My thinking is that if we have “input datasets”, I'd also like to be able to clone the Task and automagically change them (with the need to export the dataset_id as an argument), basically I'm thinking :
train = Datasset.get('aabbcc1', name='train') valid = Datasset.get('aabbcc2', name='validation') custom = Datasset.get('aabbcc3', name='custom')Then you end up with HyperParameter Section: "Input Datasets”:
And then you can clone the Task in the UI, and edit the dataset ID and relaunch it, when now (without changing the code) you are changing the dataset your code is using.
I think that in principal, if you “intercept” the calls to Model.get() or Dataset.get() from within a task, you can collect the ID’s and do various stuff with them. You can store and visualize it for lineage, or expose it as another hyper parameter I suppose.

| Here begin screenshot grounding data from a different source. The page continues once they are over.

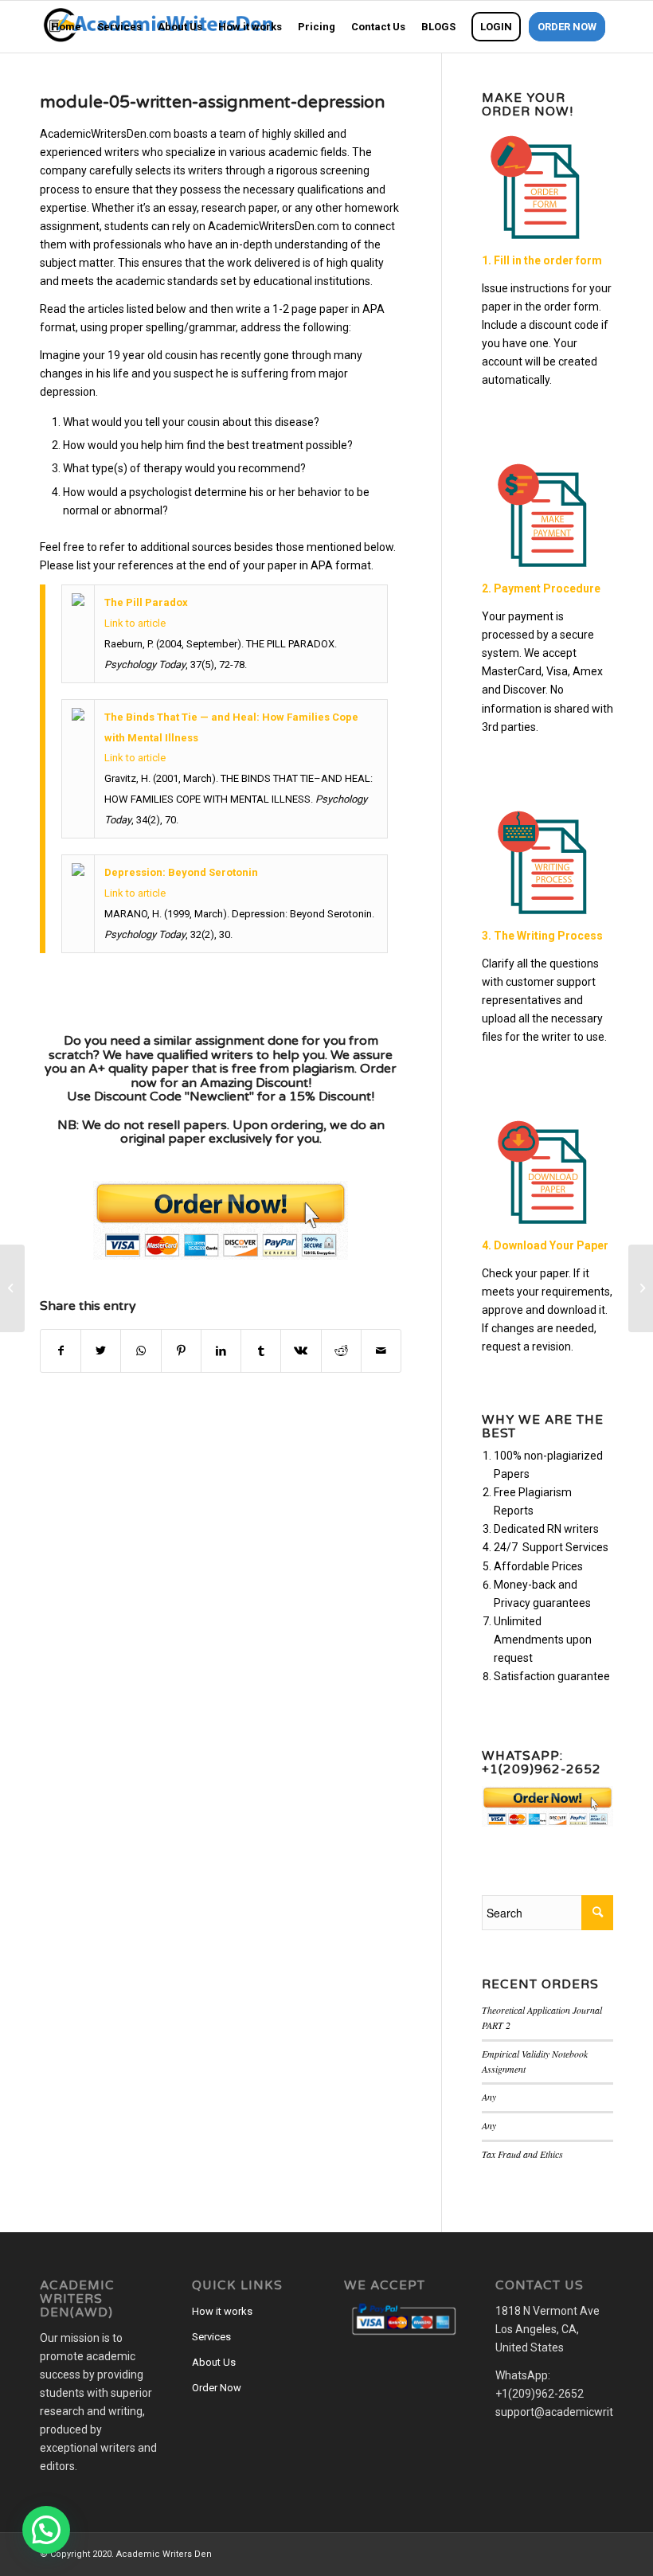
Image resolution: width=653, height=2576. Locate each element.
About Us (214, 2362)
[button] (46, 2530)
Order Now (216, 2388)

You’ll just need the user to name them as part of loading them in the code (in case they are loading multiple datasets/models).
CostlyOstrich36 Lineage information for datasets - oversimplifying but bare with me:
Task should have a section called “input datasets”)
each time I do a Dataset.get() inside a current_task, add the dataset ID to this section
Same can work with InputModel()
This way you can have a full lineage graph (also queryable/visualizable)
RoughTiger69 , regarding the dataset loading, we are actually thinking of adding it as another "hyper parameter" section, and I think the idea came up a few times in the last month, so we should definitely do that. The question is how do we support multiple entries (i.e. two datasets loaded)? Should we force users to "name" the dataset when they "get it" ?
Regrading cloning, we had a lot of internal discussions on it, "Parent" is a field on a Task, so the information can be easily stored, the question is always, is a clone a child version of the parent? what happens of the parent has its own parent, are they siblings now? wdyt?